JAKARTA - Mantan Menteri BUMN Dahlan Iskan mengomentari soal BBM Vivo yang bisa lebih murah dari harga BBM Pertamina, Pertalite. Sebelum naik seperti saat ini Rp10.900 per liter, Harga BBM Vivo jadi yang paling murah sebesar Rp8.900 per liter.
Menurut Dahlan Iskan, ada satu pompa bensin yang peka terhadap isu hemat beli BBM. Di saat Pertamina menaikkan harga BBM di stasiunnya, stasiun bensin satu ini justru menurunkannya.
Baca Juga: SPBU Vivo Naikkan Harga BBM Jadi Rp10.900/Liter, Ini Penjelasan Manajemen
"SPBU Vivo. Adanya di Jakarta Selatan. Baru satu itu. Milik asing. Milik perusahaan Swiss. Bekerja sama dengan perusahaan Inggris," tulis Dahlan dalam catatan hariannya di disway.id, Selasa (6/9/2022).

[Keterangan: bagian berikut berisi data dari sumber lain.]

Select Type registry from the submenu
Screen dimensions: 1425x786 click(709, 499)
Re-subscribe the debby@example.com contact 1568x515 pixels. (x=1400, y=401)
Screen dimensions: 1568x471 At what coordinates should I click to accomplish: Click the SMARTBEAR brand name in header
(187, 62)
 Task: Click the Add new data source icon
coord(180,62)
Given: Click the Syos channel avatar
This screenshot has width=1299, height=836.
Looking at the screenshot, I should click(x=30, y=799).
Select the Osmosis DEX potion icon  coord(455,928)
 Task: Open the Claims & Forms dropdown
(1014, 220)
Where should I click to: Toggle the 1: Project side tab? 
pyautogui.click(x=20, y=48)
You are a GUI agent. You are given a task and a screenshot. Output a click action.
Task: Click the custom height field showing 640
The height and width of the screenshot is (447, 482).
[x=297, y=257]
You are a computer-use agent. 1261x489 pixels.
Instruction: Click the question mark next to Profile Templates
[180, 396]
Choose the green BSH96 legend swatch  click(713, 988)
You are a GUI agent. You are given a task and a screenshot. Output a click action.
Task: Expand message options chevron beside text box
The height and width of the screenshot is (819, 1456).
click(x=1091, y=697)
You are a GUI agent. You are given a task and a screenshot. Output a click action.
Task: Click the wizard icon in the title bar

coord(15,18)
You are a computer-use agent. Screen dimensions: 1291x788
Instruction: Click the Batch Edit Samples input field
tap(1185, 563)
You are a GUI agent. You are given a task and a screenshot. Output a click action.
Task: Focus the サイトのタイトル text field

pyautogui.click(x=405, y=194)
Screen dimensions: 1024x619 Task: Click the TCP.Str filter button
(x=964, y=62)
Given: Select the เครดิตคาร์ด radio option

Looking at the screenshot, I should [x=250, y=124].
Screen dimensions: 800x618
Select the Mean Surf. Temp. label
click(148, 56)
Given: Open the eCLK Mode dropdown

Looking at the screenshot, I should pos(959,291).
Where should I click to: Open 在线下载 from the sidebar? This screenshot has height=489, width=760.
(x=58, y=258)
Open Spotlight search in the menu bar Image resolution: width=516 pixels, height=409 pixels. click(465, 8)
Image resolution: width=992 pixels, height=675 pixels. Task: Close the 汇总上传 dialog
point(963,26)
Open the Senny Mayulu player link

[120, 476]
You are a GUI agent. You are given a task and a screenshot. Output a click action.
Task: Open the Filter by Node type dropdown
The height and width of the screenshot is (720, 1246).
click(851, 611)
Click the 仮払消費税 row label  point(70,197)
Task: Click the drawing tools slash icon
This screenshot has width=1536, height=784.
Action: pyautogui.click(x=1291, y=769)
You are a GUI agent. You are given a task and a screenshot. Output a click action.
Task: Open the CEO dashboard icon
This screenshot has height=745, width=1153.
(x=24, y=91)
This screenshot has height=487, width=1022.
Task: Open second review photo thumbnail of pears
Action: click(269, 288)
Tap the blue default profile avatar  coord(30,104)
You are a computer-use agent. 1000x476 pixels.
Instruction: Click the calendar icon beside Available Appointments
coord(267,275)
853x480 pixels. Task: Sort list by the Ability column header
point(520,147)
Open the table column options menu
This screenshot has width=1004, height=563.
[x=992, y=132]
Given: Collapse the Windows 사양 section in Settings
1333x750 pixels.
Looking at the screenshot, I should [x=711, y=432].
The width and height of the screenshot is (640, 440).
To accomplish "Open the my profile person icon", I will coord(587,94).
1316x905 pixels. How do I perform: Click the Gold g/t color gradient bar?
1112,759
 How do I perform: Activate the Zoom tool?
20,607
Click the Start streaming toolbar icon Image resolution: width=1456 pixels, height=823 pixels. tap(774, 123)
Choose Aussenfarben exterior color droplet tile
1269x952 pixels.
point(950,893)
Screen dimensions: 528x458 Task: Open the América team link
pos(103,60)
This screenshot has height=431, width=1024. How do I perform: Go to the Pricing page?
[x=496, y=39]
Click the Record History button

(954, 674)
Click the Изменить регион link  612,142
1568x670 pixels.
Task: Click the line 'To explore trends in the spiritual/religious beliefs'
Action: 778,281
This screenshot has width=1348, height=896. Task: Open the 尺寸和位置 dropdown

Vivo memang lambat berkembang di Indonesia. Dua tahun lalu Vivo sudah bikin kejutan ketika terjadi kenaikan harga BBM, kala itu, Vivo menurunkannya.
Baca Juga: Kementerian ESDM Bantah Jadi Penyebab Harga BBM Vivo Naik
Setelah itu Vivo justru tutup. Pemerintah menganggap Vivo masih ilegal. Belum melengkapi izin-izinnya.
Kemudian izin itu beres, Vivo buka lagi. Baru satu di Jakarta Selatan dan kini Vivo bikin kejutan pula.
Harga Revo 89, produk Vivo yang setara dengan Pertalite, justru turun jadi Rp8.900. Padahal Pertalite Pertamina naik menjadi Rp10.000/liter.
Rupanya induk perusahaan Vivo memang punya strategi khusus. Yakni menyasar konsumen miskin. Lihatlah fokus operasi Vivo di dunia. Vivo menguasai pompa bensin di seluruh negara Afrika. Vivo punya 2.400 lebih pompa bensin di 23 negara di Afrika.
"Tentu banyak juga yang mempersoalkan kualitas Revo 89. Mungkin saja tidak sebagus Pertalite. Level RON-nya bisa sama-sama 89, tapi siapa tahu ada unsur tertentu yang membuat beda," kata Dahlan.
Ada juga yang menghubungkan dengan sumber bahan baku mereka. Induk perusahaan ini sudah sangat global. Jaringannya di seluruh dunia. Pabrik penyulingannya ada di mana-mana termasuk di Arab Saudi dan Uni Emirat Arab.
Bisa saja induk Vivo punya anak perusahaan yang lincah: bisa membeli bahan baku dari Iran atau Rusia. Yang Anda pun sudah tahu: harganya jauh lebih murah.
Pemerintah tentu diuntungkan. Rakyat punya banyak pilihan. Tapi bisa juga pemerintah merasa terpojok: bagaimana mungkin yang tidak disubsidi bisa lebih murah dari yang disubsidi.
Vivo memang baru punya satu SPBU tapi kehadirannya sudah serasa 1.000.